This project aims to develop and commercialize an oral drug that improves muscle strength and endurance associated with sarcopenia. By enhancing the purine salvage pathway, it uniquely boosts ATP production and directly improves muscular energy metabolism. Utilizing existing drugs ensures a high safety profile and the potential for rapid clinical translation. Led by the University of Tokyo and supported by an academia-industry partnership, the project will establish a startup in 2025 and pursue an M&A exit within seven years.
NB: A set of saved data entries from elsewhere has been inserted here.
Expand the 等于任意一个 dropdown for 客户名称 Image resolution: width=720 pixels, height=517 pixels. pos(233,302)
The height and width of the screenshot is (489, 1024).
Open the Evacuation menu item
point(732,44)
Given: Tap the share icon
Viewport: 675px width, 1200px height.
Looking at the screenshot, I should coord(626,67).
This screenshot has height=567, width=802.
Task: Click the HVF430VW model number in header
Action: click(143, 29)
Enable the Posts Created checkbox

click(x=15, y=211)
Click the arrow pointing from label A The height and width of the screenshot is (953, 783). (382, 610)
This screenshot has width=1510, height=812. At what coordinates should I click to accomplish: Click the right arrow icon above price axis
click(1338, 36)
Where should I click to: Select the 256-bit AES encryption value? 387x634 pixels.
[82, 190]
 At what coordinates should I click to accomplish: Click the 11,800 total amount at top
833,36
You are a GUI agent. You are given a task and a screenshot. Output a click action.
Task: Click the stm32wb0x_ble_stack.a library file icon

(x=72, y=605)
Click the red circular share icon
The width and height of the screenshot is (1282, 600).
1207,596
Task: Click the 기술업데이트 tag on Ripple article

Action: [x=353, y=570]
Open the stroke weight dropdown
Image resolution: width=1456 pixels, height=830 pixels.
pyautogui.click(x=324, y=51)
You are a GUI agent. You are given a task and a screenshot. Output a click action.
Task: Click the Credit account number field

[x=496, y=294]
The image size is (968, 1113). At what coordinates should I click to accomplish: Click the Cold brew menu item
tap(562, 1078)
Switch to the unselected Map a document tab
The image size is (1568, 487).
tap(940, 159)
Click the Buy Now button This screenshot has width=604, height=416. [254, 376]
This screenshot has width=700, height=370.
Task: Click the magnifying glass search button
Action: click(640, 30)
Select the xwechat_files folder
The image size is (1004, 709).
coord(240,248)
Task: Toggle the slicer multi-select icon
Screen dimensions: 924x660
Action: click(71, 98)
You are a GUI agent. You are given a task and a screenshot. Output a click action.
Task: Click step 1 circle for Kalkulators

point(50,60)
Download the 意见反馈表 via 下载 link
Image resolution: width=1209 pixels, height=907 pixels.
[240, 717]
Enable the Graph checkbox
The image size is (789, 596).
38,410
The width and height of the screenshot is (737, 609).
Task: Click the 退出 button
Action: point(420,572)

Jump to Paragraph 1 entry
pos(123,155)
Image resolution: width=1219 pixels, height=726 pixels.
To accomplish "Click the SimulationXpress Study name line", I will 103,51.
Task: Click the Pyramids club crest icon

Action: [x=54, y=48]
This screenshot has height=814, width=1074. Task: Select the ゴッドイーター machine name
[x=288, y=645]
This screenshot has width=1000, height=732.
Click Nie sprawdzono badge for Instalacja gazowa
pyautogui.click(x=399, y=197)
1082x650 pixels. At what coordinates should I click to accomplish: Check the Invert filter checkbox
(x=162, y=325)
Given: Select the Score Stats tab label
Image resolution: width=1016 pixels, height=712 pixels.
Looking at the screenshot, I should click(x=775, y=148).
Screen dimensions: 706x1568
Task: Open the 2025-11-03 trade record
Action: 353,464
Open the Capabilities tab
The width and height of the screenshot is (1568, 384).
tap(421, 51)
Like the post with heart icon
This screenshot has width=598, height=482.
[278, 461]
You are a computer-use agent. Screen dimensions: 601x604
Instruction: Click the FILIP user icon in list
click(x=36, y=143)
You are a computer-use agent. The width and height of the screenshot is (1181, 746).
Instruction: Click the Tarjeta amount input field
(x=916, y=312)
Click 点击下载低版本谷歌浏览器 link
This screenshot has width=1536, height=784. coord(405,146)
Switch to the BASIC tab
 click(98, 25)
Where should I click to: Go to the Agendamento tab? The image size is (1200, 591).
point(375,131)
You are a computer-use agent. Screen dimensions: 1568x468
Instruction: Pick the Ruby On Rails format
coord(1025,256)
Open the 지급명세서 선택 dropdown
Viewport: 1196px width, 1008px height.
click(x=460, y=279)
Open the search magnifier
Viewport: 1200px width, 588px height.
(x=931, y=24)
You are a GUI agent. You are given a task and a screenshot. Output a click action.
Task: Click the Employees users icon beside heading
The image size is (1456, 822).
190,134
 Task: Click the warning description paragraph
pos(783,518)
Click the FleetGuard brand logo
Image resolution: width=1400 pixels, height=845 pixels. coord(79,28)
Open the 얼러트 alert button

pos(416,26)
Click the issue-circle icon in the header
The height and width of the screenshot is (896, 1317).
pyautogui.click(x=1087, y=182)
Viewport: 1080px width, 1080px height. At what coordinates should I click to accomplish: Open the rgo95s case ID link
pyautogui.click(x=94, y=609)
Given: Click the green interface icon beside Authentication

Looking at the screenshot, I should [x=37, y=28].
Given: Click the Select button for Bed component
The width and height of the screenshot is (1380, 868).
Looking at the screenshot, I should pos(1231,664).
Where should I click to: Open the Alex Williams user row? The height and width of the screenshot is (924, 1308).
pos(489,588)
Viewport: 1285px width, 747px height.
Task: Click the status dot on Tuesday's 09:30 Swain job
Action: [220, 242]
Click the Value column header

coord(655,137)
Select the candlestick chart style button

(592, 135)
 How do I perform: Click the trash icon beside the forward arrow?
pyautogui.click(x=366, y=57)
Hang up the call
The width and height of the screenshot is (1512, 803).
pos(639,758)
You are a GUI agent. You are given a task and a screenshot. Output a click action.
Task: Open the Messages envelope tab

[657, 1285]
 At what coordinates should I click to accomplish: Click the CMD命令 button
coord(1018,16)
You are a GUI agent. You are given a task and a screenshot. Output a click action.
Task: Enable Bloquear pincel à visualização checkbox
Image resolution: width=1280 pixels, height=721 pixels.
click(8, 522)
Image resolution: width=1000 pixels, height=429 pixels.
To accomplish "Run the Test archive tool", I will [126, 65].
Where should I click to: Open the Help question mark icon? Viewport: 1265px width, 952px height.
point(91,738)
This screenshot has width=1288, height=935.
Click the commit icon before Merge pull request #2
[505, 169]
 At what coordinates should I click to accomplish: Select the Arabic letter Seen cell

Global expansion is planned through collaboration with domestic and international VCs and pharmaceutical companies, addressing the growing medical needs of aging populations worldwide.
This project adopts a business model focused on repurposing existing drugs to develop a safe and fast-acting oral therapy for sarcopenia, an underserved market. By generating robust preclinical data and securing strong IP, we aim to establish strategic partnerships with pharmaceutical companies and VCs, ultimately monetizing through licensing deals or an M&A exit.
This project aims to commercialize an oral drug that improves muscle strength and endurance associated with sarcopenia. In FY2025, we plan to complete preclinical studies and establish a startup. Led by the principal investigator, we will validate the efficacy of ATP production enhancement via salvage pathway activation using animal models, while advancing fundraising from domestic and global VCs. In parallel, we will define the product concept, build an IP strategy, prepare for regulatory engagement, and secure executive talent. With an eye toward international market expansion, we will leverage support networks such as StartX and aim for an M&A exit within seven years.